This weekend, we celebrate Palm Sunday. I paused this morning, thinking of Jesus beginning his Passion week- the week leading up to his death on the cross. Jesus is at his peak of fame- crowds flocked to him, people adored him. Palm Sunday signals the start of a big week.
In John 12, we read that on the Eve of Palm Sunday (6 days before Passover), Jesus shared a meal with Mary, Martha and Lazarus in Bethany. As people heard Jesus was there, a large crowd formed to see Jesus and the raised Lazarus. Can you picture it? Crowds forming outside, while Jesus and his disciples shared an intimate meal inside. What we read is that a very personal (and expensive) event occurred- Mary “took about a pint of pure nard [about 500ml], an expensive perfume; she poured it on Jesus’ feet and wiped his feet with her hair. And the house was filled with the fragrance of the perfume.” (John 12:3). Let us pause here a minute- as Jesus and his friends are eating, Mary comes and tenderly worships. She anoints him as her Lord and the whole house is touched with the lingering smell of the perfume. Martha is personally serving Jesus and his disciples instead of allowing servants to do it; showing her practical worship.
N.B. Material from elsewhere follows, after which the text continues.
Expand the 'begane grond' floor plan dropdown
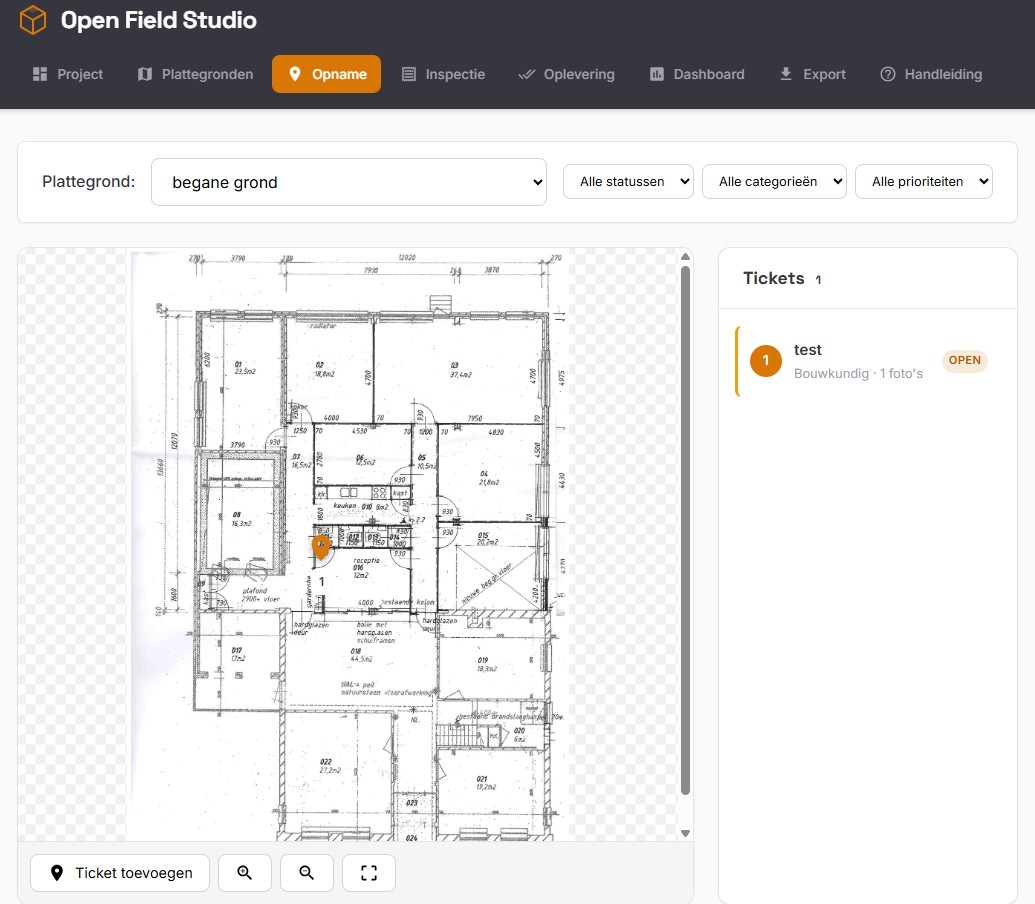 pyautogui.click(x=348, y=182)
Lazarus is eating with his Lord, evidence of Jesus’ power over death. In amongst all this beauty, resentment is building and spiritual sides are being drawn. At the table, Judas Iscariot condemns Mary for her wastage; outside the chief priests are plotting to kill Lazarus along with Jesus because Jews are starting to believe in Jesus. Tension is mounting: one one side is worship and adoration, on the other side is condemnation and jealousy.
The next morning, we read of Jesus and his disciples entering Jerusalem. Jerusalem is busy- it is the week before Passover and many Jews had flooded into Jerusalem to celebrate this festival. Like any event, crowds bring mass emotion as well as added action. Jesus instructs his disciples to get a donkey for him to ride. As Jesus rides into Jerusalem, crowds form, waving branches, laying their cloaks on the grown and crying out “Hosanna! Blessed is he who comes in the name of the Lord! Blessed is the king of Israel!” (John 12:12). Here, Jesus receives adoration from the crowds and accolades. He is celebrated; all the while personally knowing that he was on the way to his death. In Matthew, we read that the whole city was stirred at this, asking who Jesus was (Matthew 21:10). The fact Jesus was in town did not escape anyone’s notice, and his notoriety was felt by the Chief Priests and Pharisees. They wanted him dead; removed from the picture.
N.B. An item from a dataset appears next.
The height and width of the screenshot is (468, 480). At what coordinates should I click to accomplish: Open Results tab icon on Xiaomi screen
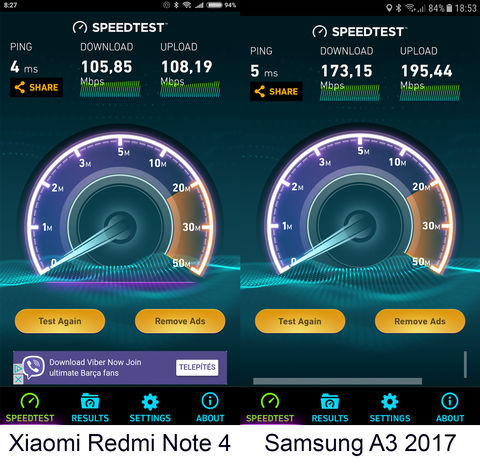[90, 401]
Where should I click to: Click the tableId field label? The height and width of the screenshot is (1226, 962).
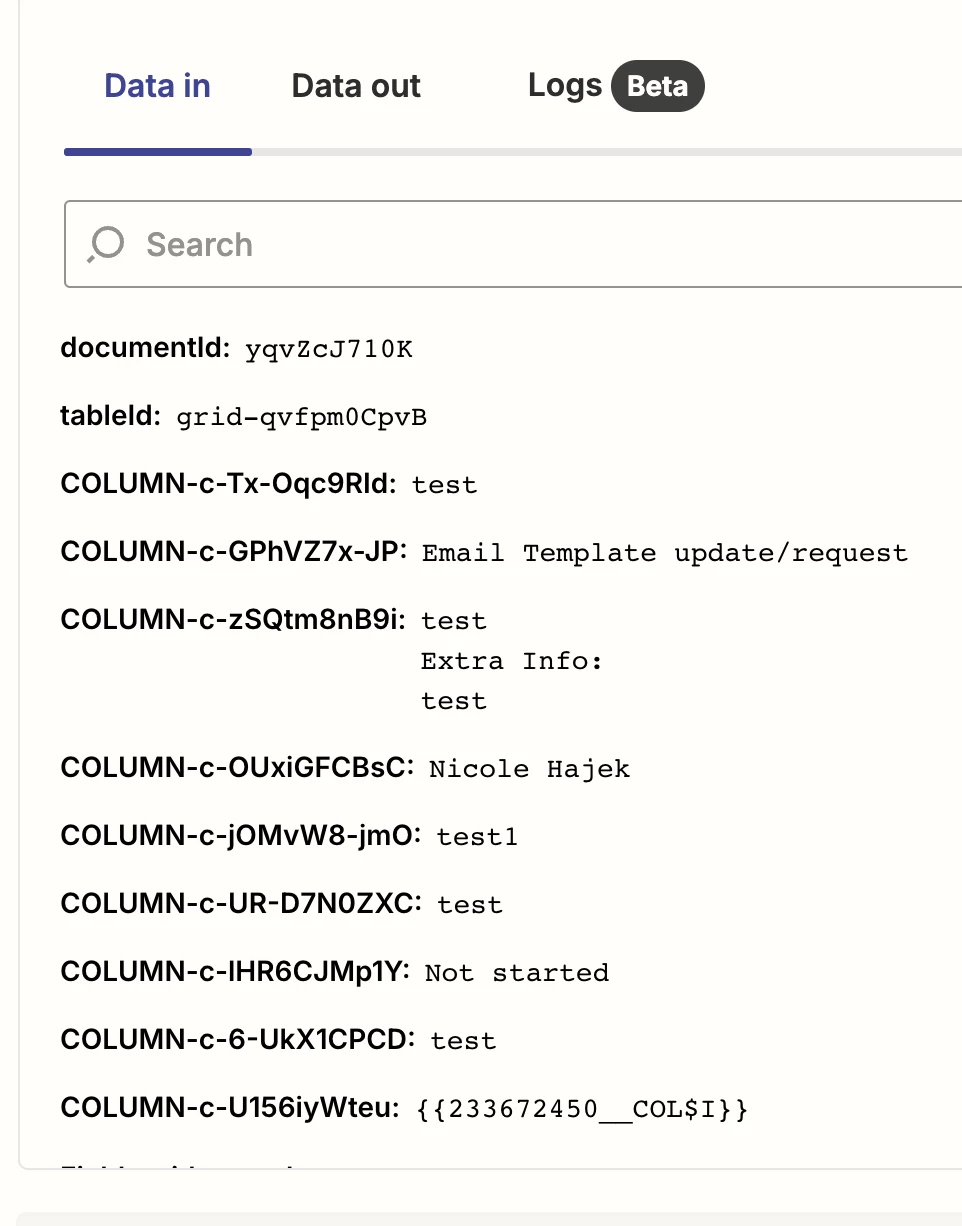[110, 416]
This is where we are in the week leading up to Easter- sinful people and a holy Saviour. As Jesus entered Jerusalem and the crowd’s voices swell, his eyes were not taken off his destination. In Hebrews 12:2, we read that “For the joy that was set before him [he] endured the cross, despising the shame”. While the disciples’ eyes were filled with the crowds, while they were elated one minute and then filled with such embarrassment that they fled Jesus’ side in the days to follow, Jesus looked to the joy of conquering death and his exaltation to be with the Father.
While the crowds praised and then cursed; Jesus was steadfast.
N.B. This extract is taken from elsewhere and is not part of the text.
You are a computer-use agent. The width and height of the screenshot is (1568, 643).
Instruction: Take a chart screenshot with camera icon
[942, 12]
As I consider this, I question whether my eyes are looking firmly to my future hope, or if they are distracted by things around me. When Jesus’ was at the pinnacle of earthly fame, it was worthless in his eyes. Instead, he humbly submitted to the will of God, saving you and me. How grateful we are that now we have a certain hope, that we can steadfastly fix our eyes on him, and he can help us to not be distracted by the things of this earth that one day will be forgotten. May you be reminded afresh of Jesus’ perspective so that we can grow a little more like this humble King of Kings and Lord of Lords. Hosanna! Blessed is he who comes!